INSTRUCTIONS TO FOLLOW. Go through the data below line by line and report how many lines contain "Kriegsende", giving only that figure.

INFORMATION.
• • • • • • •
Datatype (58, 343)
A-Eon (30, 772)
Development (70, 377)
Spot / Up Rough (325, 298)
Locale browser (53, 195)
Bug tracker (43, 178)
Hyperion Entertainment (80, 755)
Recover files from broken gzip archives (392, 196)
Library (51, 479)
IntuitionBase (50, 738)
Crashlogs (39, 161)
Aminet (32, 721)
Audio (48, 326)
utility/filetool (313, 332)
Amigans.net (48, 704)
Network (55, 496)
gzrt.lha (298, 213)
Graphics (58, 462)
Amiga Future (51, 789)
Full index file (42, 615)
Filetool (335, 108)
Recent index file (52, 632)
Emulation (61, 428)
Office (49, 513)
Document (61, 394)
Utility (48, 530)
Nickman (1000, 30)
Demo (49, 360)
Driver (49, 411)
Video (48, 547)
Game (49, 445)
• • • • • • •
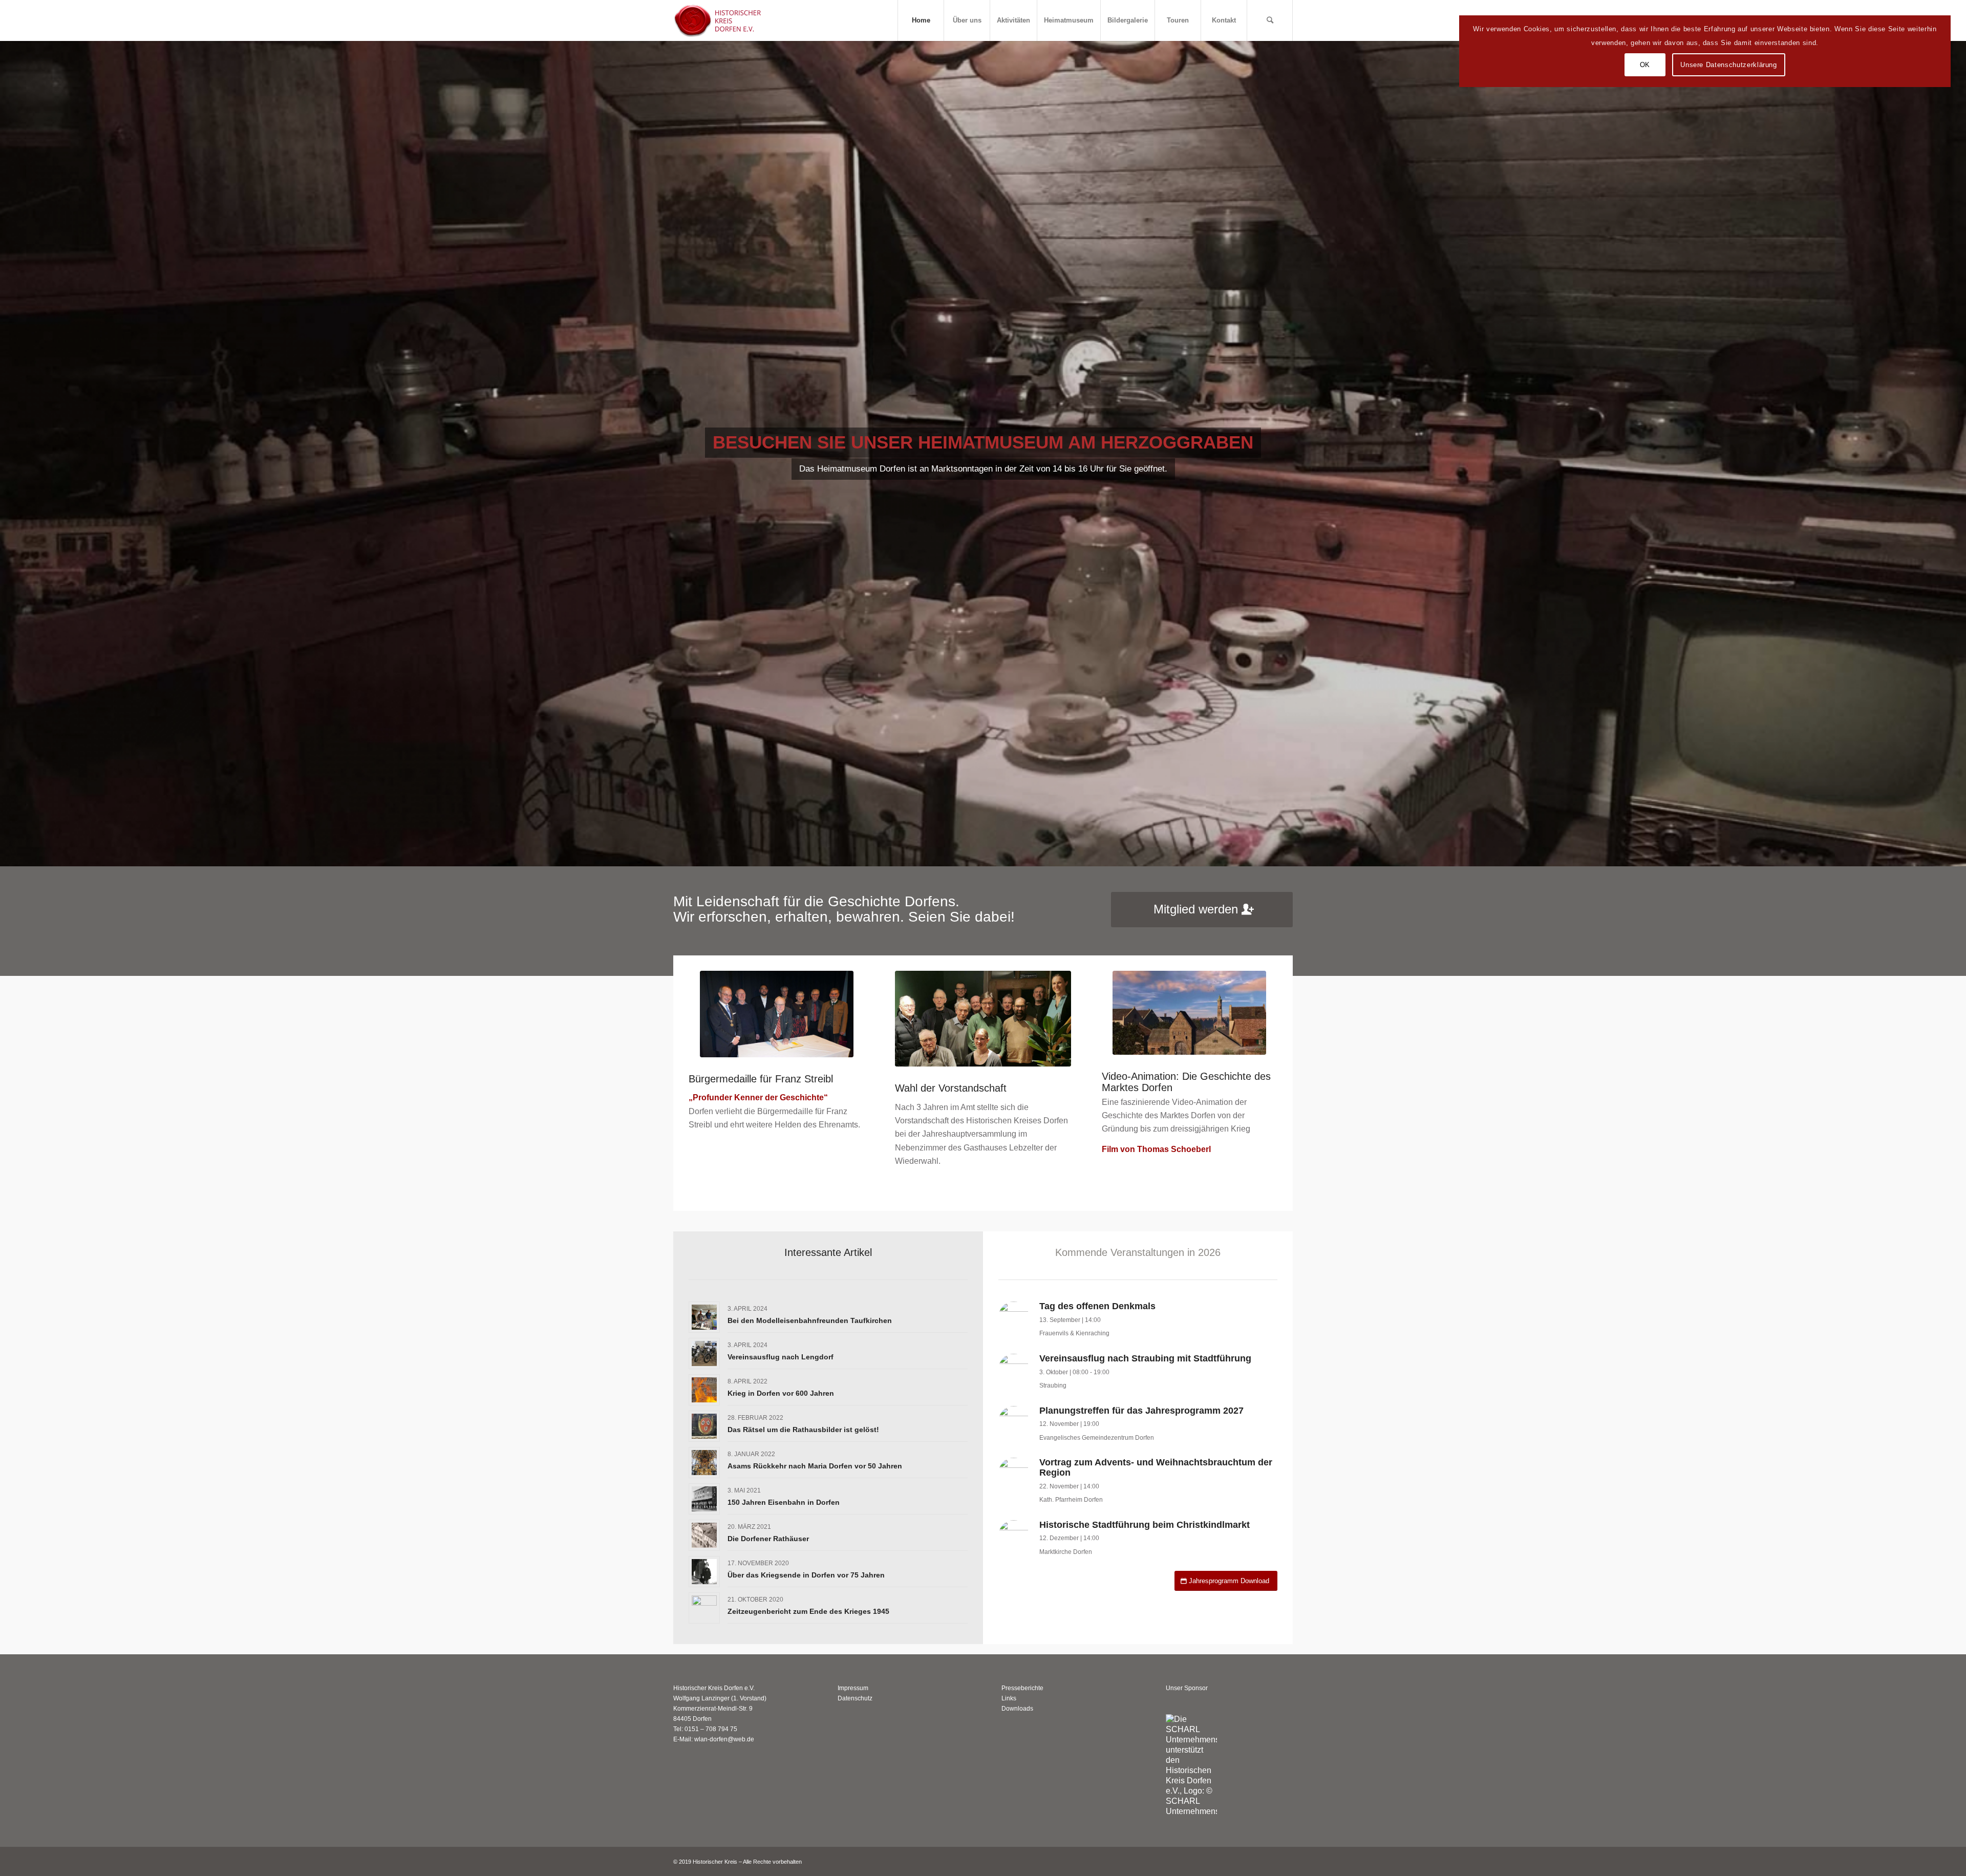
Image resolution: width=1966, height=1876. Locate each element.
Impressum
• • • • • • •
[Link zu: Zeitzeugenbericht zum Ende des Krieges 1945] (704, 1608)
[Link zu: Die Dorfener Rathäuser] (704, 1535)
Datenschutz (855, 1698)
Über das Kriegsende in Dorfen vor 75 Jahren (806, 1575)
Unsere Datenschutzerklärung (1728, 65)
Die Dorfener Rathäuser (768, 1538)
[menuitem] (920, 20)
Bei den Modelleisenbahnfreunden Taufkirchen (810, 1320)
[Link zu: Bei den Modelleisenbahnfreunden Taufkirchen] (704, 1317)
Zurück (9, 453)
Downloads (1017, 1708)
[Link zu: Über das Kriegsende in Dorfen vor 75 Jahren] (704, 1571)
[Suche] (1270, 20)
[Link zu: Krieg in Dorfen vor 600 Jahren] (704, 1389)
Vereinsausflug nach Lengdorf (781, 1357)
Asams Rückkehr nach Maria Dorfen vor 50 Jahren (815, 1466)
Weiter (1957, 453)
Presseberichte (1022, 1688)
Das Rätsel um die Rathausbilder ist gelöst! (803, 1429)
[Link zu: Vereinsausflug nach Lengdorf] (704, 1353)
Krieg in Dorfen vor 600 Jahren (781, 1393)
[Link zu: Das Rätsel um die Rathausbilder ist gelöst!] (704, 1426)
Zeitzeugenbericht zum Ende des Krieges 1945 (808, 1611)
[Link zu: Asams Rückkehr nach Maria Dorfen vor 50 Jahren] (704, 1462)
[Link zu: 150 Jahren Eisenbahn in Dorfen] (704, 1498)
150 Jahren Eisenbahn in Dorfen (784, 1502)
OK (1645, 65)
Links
• • • • • • •
EXERCISE RESULT. 2